En bref, je vois plus dans cet article un billet d’opinion qu’un article juridique. Le sujet est effectivement intéressant d’un point de vue juridique et on peut en discuter, mais sérieusement, avec des arguments et non avec des opinions (très) personnelles.
Le gouvernement se targue de vouloir interdire la diffusion sur internet d’information "faussées", c’est-à-dire qu’il ne veut pas s’attaquer aux informations fausses, qui sont des désinformations, mais à celles qui seraient "faussées", le terme dit ce qu’il faut comprendre : on ne s’en prend pas à qui diffuserait des mensonges mais à qui donne des informations, qu’elles soient "faussées" n’a exactement aucun sens ici puisque c’est invérifiable. Faussé est subjectif, c’est une interprétation donnée par le législateur qui décidé arbitrairement que ce serait "faussé" ou non, il n’aura pas besoin de preuve puisque rien ne peut prouver que c’est faussé ou ne l’est pas. Il en est de même avec les termes totalitaires déguisés en bons sentiments : "de nature à induire intentionnellement en erreur" où l’on légitimerait le délit d’intention : le Prince sait voir dans les âmes les intentions supposées de l’autre ! l’Etat est Dieu... Cet Etat-Dieu sait même que cet autre méchant qui ne pense pas comme lui le fait "dans un but dissuasif"... Cela a un nom, c’est du totalitarisme, du fascisme de gauche, mais du fascisme quand même. Le gouvernement prétendument "socialiste", et dont toute la politique est une insulte au socialisme, prouve simplement qu’il est opposé de toutes ses fibres à la liberté d’expression, il est anti-démocratique dans l’essence même de son être.
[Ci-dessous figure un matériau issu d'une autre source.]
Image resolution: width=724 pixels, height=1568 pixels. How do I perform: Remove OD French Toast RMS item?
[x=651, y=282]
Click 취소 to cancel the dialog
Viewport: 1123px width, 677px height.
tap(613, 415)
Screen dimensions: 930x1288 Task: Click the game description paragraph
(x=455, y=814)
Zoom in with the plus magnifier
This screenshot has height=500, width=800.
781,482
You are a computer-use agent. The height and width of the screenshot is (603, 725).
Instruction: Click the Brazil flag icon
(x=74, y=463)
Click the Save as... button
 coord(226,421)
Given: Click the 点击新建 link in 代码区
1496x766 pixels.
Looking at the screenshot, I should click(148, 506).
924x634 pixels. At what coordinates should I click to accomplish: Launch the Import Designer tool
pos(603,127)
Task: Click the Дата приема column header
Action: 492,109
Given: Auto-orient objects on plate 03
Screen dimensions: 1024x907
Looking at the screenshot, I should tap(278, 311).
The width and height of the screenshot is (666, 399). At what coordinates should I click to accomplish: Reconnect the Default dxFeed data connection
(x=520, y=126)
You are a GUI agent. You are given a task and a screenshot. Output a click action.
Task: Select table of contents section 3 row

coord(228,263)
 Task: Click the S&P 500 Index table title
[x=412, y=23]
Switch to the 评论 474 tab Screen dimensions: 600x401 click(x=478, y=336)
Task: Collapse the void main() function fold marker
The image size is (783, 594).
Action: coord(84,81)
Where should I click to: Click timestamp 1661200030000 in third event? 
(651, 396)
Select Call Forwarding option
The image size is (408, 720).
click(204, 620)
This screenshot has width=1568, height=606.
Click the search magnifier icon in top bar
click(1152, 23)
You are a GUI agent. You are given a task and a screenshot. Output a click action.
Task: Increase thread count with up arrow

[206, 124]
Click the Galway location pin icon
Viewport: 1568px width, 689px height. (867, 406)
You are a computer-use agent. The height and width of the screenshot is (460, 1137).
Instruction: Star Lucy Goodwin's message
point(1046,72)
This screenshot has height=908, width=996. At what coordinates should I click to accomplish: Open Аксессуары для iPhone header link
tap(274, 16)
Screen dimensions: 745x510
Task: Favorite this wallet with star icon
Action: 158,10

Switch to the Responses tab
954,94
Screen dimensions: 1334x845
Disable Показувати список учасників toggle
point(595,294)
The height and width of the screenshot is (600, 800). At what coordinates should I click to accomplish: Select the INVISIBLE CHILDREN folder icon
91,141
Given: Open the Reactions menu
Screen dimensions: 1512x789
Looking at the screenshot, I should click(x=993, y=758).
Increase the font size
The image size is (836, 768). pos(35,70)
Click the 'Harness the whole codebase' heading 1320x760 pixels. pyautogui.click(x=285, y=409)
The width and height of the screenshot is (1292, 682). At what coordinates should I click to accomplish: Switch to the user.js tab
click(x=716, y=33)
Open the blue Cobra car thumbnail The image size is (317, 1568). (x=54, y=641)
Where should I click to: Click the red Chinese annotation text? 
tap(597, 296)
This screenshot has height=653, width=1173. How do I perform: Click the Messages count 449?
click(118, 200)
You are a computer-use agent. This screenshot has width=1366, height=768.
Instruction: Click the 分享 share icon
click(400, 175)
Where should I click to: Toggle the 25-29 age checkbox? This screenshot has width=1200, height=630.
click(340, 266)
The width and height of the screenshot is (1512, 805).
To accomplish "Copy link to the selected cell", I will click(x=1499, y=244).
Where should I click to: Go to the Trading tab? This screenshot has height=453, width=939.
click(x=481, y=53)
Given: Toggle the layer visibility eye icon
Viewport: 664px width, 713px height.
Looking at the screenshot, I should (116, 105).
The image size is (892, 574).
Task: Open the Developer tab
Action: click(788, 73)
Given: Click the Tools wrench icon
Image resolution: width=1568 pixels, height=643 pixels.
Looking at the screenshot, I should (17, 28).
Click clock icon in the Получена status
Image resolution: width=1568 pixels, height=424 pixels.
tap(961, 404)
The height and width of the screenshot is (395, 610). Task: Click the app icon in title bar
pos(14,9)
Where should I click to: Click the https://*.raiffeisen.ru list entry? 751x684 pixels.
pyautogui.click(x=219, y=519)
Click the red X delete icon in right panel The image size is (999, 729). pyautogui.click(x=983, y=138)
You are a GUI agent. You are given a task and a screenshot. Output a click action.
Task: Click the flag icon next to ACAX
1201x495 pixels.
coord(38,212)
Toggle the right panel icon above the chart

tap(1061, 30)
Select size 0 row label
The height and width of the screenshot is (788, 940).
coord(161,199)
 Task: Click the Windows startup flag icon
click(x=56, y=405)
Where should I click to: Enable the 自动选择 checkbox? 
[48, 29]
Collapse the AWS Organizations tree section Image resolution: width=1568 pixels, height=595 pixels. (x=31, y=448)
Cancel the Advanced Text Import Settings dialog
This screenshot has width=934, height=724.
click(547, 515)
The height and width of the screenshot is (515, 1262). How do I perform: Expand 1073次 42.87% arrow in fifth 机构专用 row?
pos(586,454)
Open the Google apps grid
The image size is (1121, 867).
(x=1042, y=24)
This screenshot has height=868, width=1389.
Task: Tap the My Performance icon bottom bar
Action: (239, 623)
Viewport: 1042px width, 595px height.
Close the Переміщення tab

En savoir plus sur http://www.village-justice.com/articles/delit-entrave-numerique-interruption-volontaire-grossesse-est-contraire-aux,23421.html#SQ5saqSSBVAPZEP5.99
Cela fait du bien de vous lire...Merci !
Madame, merci pour cette alternative à la pensée unique du tout-avortement qui veut tout envahir. Merci de votre analyse , de redire que d’autres voies sont possibles, et que le droit peut et doit protéger la vie.